Nous goûterons le bonheur lorsque nous aurons obtenu une puissance suffisante pour satisfaire tous nos désirs,
disaient les sophistes, même s’il nous faut pour cela la plus haute puissance. Outre que la toute-puissance n’est
accessible qu’à Dieu et non aux hommes, il y a là une illusion. Car plus j’ai de pouvoir, plus mes désirs
augmentent, plus mon imagination s’exerce à me présenter de nouveaux plaisirs possibles et difficilement
accessibles. Serai-je cependant moins malheureux à mesure que mon pouvoir augmente ? Pas même, car mes
désirs s’accroissent à mesure aussi, et dans une plus grande proportion, selon une expansion inflationniste,
hypertrophique, logarithmique. Plus j’ai de pouvoir, et plus j’ai de désirs qui excèdent ce pouvoir, plus l’écart entre
mon pouvoir et mes désirs augmente. Or cet écart, ce sont mes désirs inassouvis, ma souffrance, mon malheur,
qui augmentent donc. Ainsi donc, le tyran, qui détient le maximum de pouvoir, n’est pas le plus heureux des
hommes, comme le prétendent les sophistes, mais le plus malheureux, comme le montre Platon pour les réfuter.

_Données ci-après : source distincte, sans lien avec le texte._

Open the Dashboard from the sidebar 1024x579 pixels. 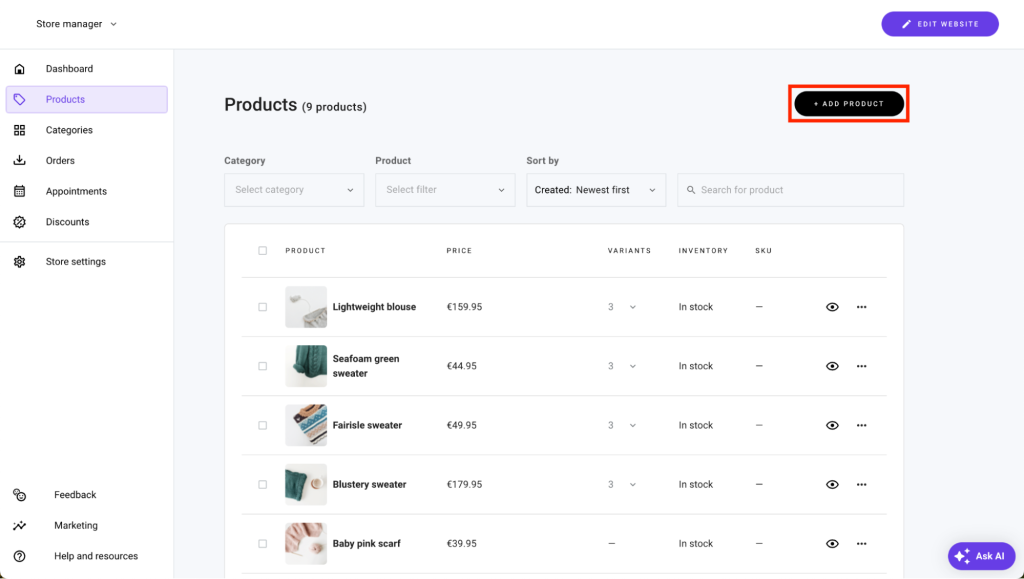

C’est en effet encore une expérience banale que de remarquer que les pauvres qui n’ont presque rien n’ont aussi
que des désirs fort simples et peu nombreux : un toit pour se protéger du froid et de quoi manger à leur faim... A
l’inverse, les riches qui ont déjà tant pour être heureux se signalent par des désirs extravagants, et la moindre
petite babiole qui leur manque est pour eux comme une immense catastrophe qui ruine tout leur bonheur et les
fait trépigner de rage comme des enfants trop gâtés. Plus on est riche et puissant, et plus nos désirs deviennent
recherchés et raffinés, difficiles à satisfaire, et se heurtent à des limites absolues : celles de la temporalité, de la
satiété, de l’organisme vivant. Celui qui a déjà tout en vient à désirer l’éternelle jeunesse, la permanente
jouissance ; il part en guerre contre le temps et la condition humaine. Peine perdue... Ainsi, le tyran est bien le
plus malheureux des hommes, lui qui se veut le maître des autres est l’esclave de ses désirs. Il n’est même pas
son propre maître, puisqu’il ne peut résister à ce qui fait son malheur.